Would you please set down the entries below exactly as shown?

### Data excerpts
=====
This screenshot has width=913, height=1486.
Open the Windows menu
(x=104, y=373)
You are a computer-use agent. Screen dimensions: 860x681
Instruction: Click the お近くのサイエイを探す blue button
=====
### SOLUTION
This screenshot has width=913, height=1486.
Open the Windows menu
(x=104, y=373)
You are a computer-use agent. Screen dimensions: 860x681
Instruction: Click the お近くのサイエイを探す blue button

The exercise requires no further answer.